The socratic Paradox and the enemy of learning


Socrates (c. 470 BC), once said “I know that I know nothing”. Plato (α 428/427 or 424/423 BC – ω 348/347 BC) told us the story when The Oracle of Delphi stated “Socrates is the wisest.”

I dedicated my life to learning and like a fire in the sky i followed Socrates advice, at first getting it completely wrong, then unlocking a little meaning from it, and eventually being able to live it fully without thinking in any situation I am in.

My starting point for any conversation and discussion has been “I know nothing, let’s try to learn something”.

Did it serve me well?

Yes.

It helped me learn much quicker than most of the people i have seen around me and ironically enough, this is not my ego talking because as i said before “I know that i know nothing”.

Most people around us are driven by ego. If we are driven by ego, we will never learn one important thing in life. When we are driven by ego, we start conversations from a point where we believe that our knowledge of the other person’s reality is more than zero. This is always wrong, unless you have been in somebody else’s mind from the very moment she was born to the exact moment when the conversation starts.

Paradoxically if that was the case, we wouldn’t need the conversation because the thoughts of the two individuals would be the same.

Our ego is the worst enemy of learning, because he doesn’t allow us to get rid of our preconceptions and biases about the person we have in front of us hence making us unable to learn anything at all.

If our life is driven by our ego, we will distance ourselves more and more from the world of the other people we want to interact with because throughout our life our ego has been telling them “i know your stupid mind, shut up, I’m telling you who you are to help you”.

How sad is this? We already are so lonely in a life where we spend all of our time in the only seat of the best movie in the world, our life.

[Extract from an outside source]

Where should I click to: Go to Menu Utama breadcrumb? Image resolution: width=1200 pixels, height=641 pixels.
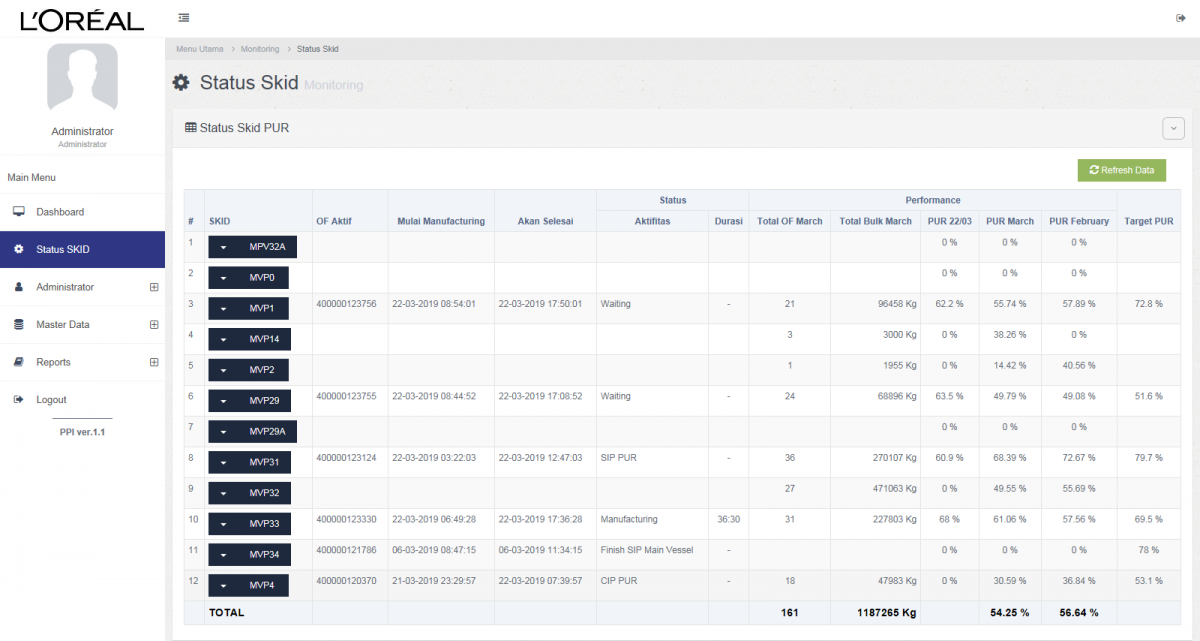[199, 48]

It is even sadder because the day you realise that it is worth finding out what people think is the day we unlock our learning superpower, asking powerful questions 🦄

Socrates does not want to know, he wants to learn from the people around him and nature, the ego wants to know and doesn’t want to learn from anybody or anything.

Do you want to be wise, or learn? Intentions are everything

Do you want to be Socrates the learner, or do you want to be the Oracle?